Now, as far as Homer's own attitude towards warfare goes: that's a tricky, and possibly ambiguous question, because as a previous contributor has already pointed out, there is a lot in Homer which does seem critical to war. There was earlier mentioned Odysseus's encounter with Achilles in the Underworld, from which we get a sense that one's heroics in life cannot in any way soothe the misery of death. Yet, consider the words that follow this:
"But come, tell me the news about my gallant son. / Did he make his way to the wars, / did the boy become a champion - yes or no? / Tell me of noble Peleus, and word you've heard -/ still holding pride of place among his Myrmidon hordes, / or do they despise the man in Hellas and in Phthia/ because old age has lamed his arms and legs?" (The Odyssey, trans.
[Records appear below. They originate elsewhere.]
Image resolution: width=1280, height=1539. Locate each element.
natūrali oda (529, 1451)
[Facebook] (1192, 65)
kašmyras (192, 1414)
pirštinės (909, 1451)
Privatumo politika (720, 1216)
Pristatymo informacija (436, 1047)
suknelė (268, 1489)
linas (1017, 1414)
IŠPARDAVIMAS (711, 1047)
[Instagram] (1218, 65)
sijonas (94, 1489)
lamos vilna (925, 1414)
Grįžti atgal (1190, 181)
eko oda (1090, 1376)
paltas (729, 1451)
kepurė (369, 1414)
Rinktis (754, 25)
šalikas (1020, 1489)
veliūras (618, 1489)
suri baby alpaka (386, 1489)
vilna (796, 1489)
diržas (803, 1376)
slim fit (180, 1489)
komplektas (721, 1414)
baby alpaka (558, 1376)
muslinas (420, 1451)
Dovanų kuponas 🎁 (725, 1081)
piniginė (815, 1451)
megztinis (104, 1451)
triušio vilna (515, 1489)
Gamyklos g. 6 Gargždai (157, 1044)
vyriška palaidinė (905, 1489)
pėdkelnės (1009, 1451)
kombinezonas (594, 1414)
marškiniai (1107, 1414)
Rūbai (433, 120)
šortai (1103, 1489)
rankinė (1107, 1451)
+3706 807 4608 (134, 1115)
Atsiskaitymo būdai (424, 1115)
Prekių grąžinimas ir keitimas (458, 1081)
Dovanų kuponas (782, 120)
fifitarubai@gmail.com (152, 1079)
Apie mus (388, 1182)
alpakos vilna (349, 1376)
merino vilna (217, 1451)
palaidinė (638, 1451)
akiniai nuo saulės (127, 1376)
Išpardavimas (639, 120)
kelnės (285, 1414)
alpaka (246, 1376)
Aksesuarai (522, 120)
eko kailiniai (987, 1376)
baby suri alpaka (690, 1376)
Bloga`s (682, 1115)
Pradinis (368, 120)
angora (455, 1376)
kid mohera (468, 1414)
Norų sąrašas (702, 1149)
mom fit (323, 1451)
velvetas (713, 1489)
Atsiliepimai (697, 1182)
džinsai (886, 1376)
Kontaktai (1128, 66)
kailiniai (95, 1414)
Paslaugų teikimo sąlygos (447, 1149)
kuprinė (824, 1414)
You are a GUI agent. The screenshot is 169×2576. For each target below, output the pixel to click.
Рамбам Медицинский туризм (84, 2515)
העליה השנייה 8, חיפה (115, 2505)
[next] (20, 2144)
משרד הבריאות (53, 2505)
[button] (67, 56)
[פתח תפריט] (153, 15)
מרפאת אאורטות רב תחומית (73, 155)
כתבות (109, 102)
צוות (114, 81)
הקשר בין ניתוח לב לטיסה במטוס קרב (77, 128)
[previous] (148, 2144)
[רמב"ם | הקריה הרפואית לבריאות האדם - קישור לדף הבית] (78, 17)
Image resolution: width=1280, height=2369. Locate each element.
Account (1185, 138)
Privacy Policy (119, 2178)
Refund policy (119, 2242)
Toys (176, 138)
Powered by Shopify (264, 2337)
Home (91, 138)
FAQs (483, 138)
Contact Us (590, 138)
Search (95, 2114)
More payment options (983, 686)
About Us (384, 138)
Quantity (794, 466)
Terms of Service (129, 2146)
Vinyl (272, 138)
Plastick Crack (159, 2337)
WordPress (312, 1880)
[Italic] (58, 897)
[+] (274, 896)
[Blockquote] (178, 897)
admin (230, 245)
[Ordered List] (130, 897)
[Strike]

Robert Fagles, Penguin Classics Edition, 1996.)
Ultimately, I'd say Homer's treatment of this theme is actually quite complicated within The Odyssey, because Homer does seem to be approaching the theme of war and violence from two very different perspectives. On the one hand, he is well aware that war creates suffering and large scale death, and the ultimate aim of his journey remains to return home. On the other hand, The Odyssey does tend to revel in feats of martial valor, strength of arms, and its hero's own heroic exploits. We see both these qualities side-by-side early on in Odysseus's own storytelling. In the beginning of Book 9, he describes the attack on the city of Ismarus, portraying the sack and plundering of the city as a triumph, but read a little further, and you'll see the Cicones returning in greater numbers, driving them off by force, leaving them "glad to escape our death/ yet sick at heart for the dear companions we had lost." (Trans. Fagles) Additionally, consider the famous scene near the end of The Odyssey, where Odysseus slaughters the Suitors, and think about how this scene is portrayed in the poem. More than anything else, I'd suggest that, within The Odyssey, Homer tends to celebrate heroism and military achievement, while simultaneously recognizing its very great cost.